**** Data shown ****

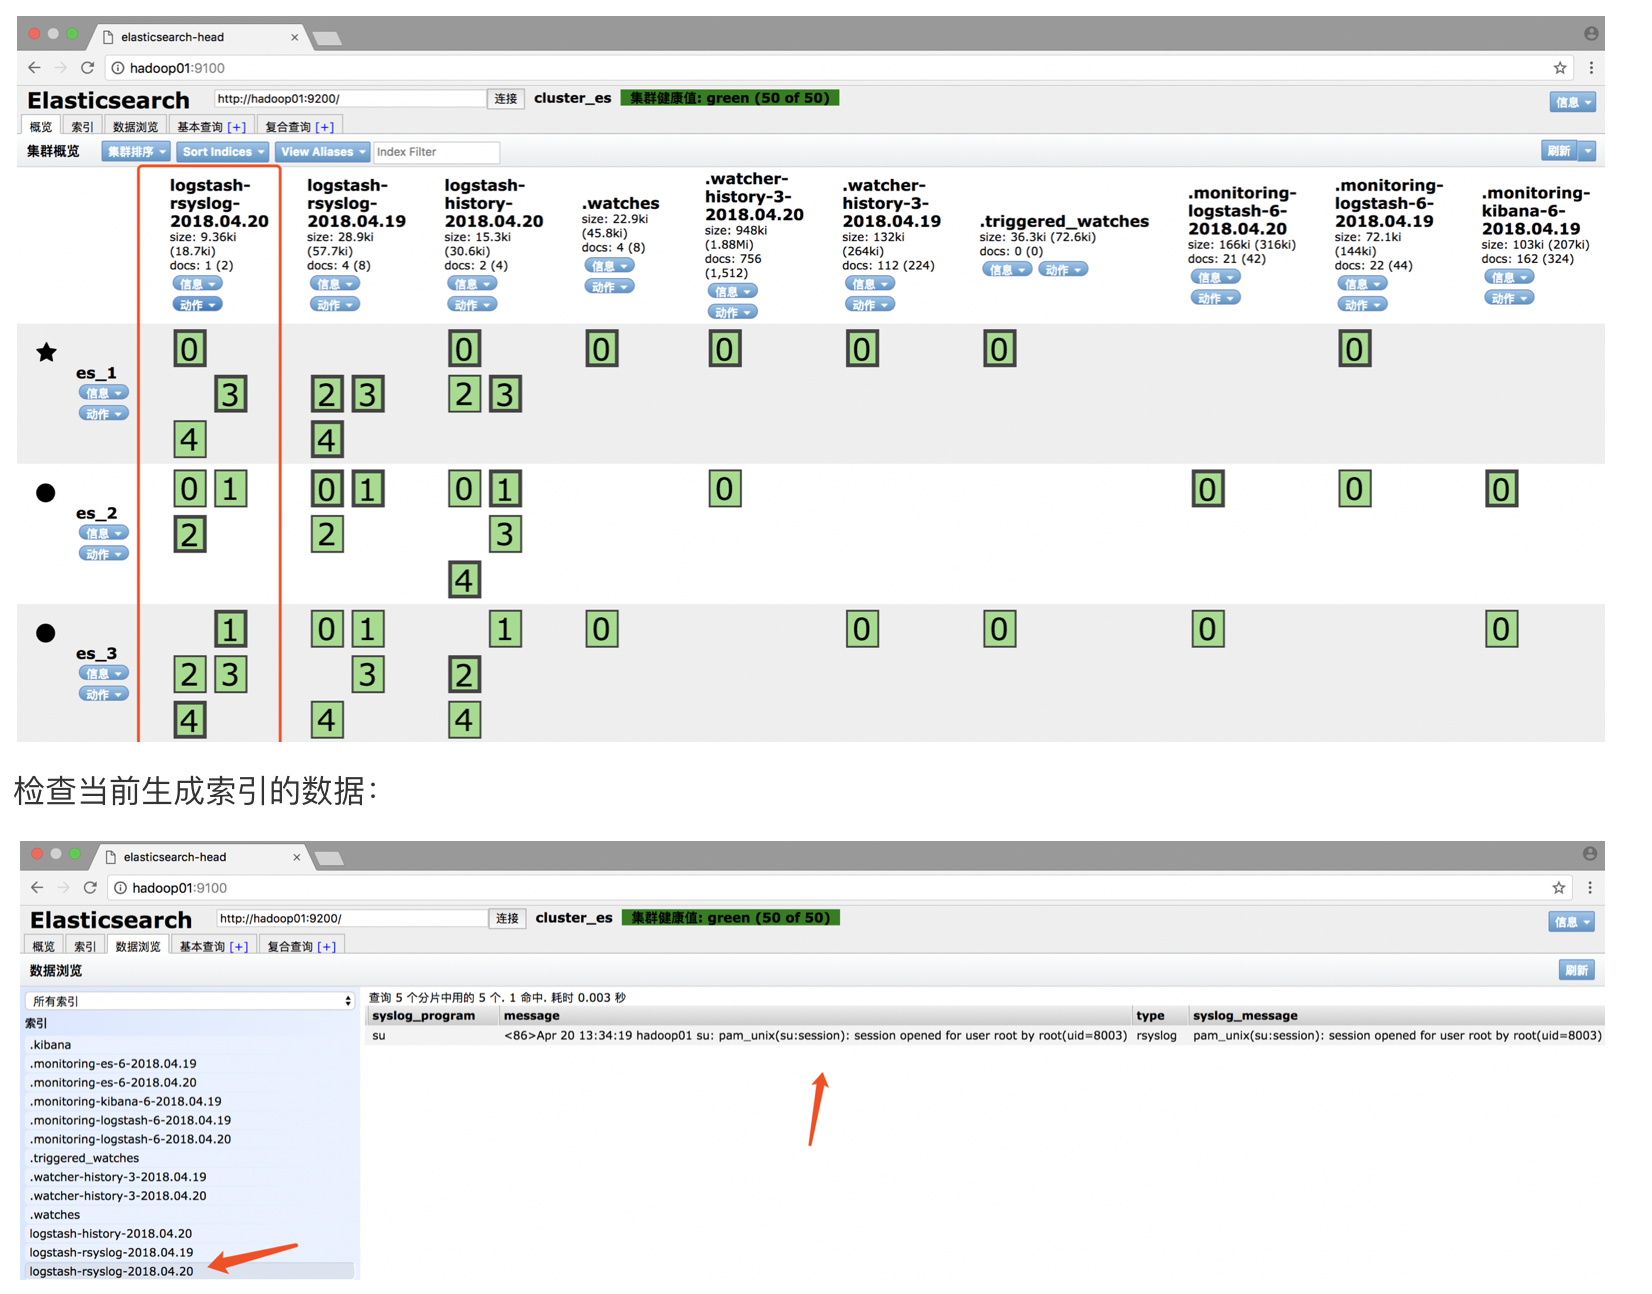Click shard 4 of logstash-history-2018.04.20 on es_2

[x=464, y=579]
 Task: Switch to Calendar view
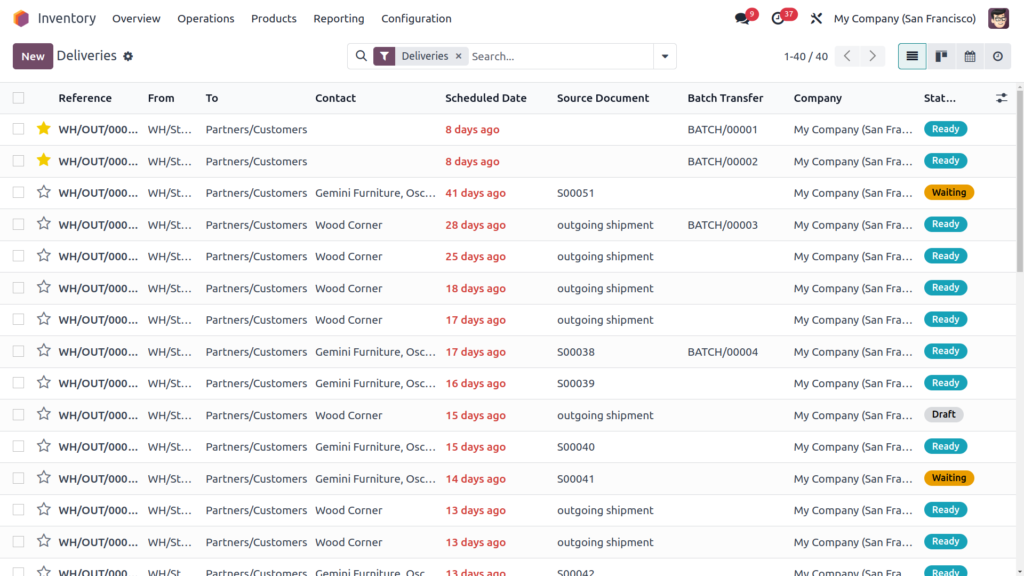tap(969, 56)
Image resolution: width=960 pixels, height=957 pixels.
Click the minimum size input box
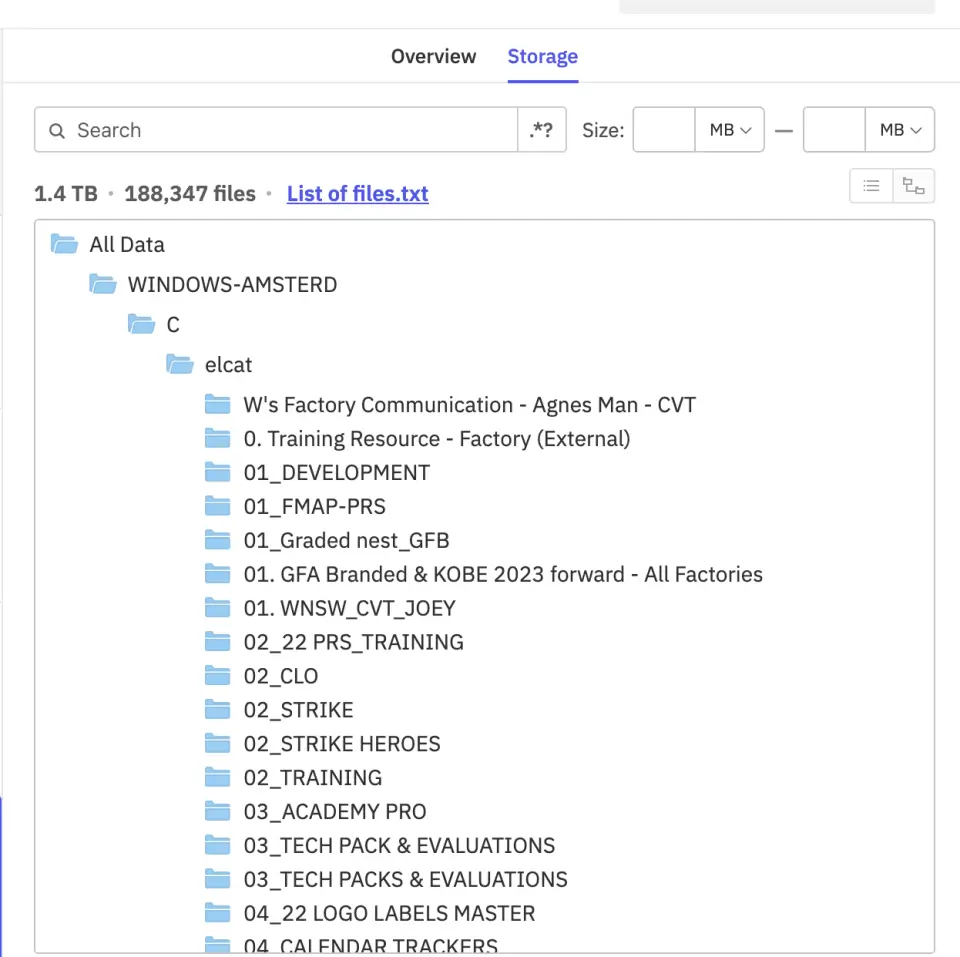pyautogui.click(x=664, y=130)
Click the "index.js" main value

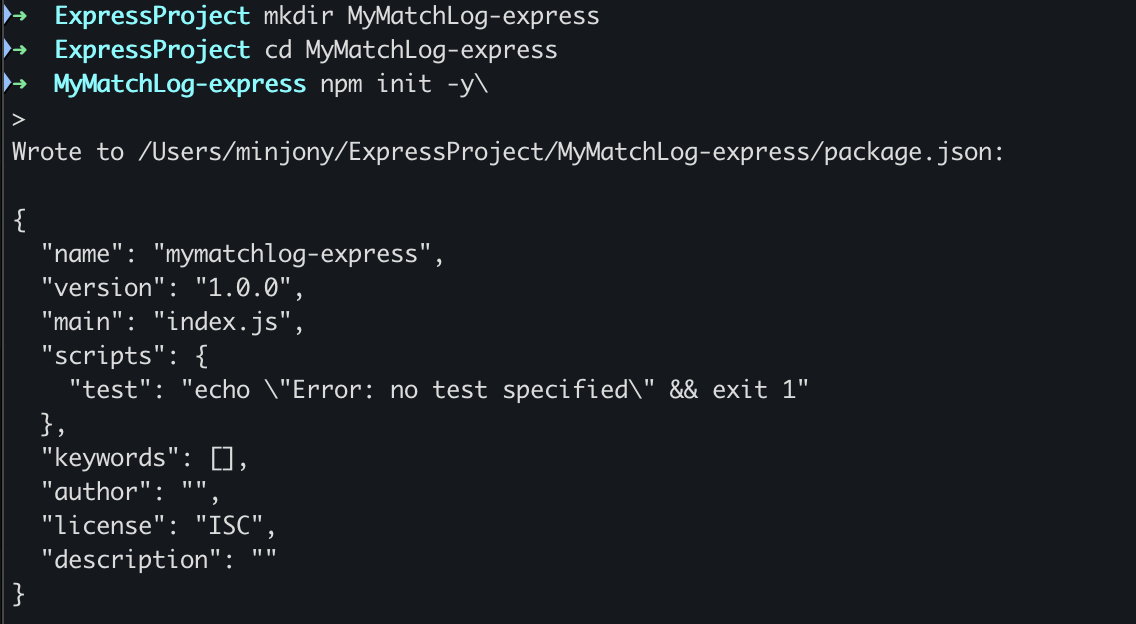222,322
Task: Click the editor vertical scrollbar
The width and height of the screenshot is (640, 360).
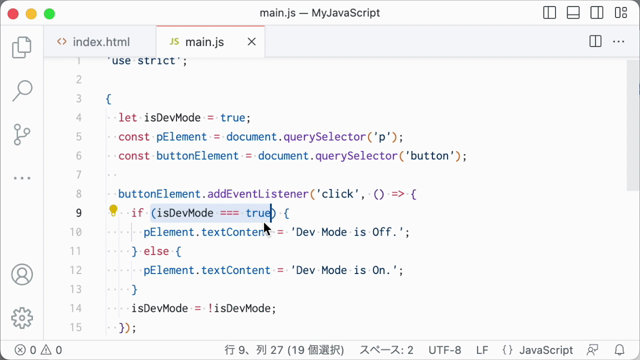Action: pos(633,125)
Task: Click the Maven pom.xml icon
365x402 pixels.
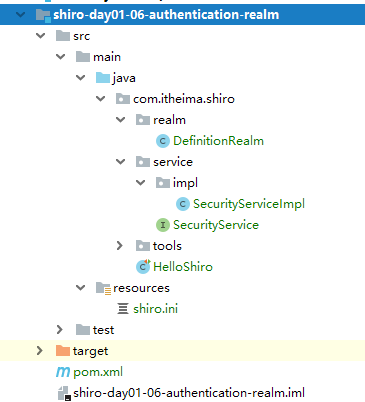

****

What is being asked
From the data above, copy each line that has the string "pixels".

Solution to this task
Image resolution: width=960 pixels, height=957 pixels.
365x402 pixels.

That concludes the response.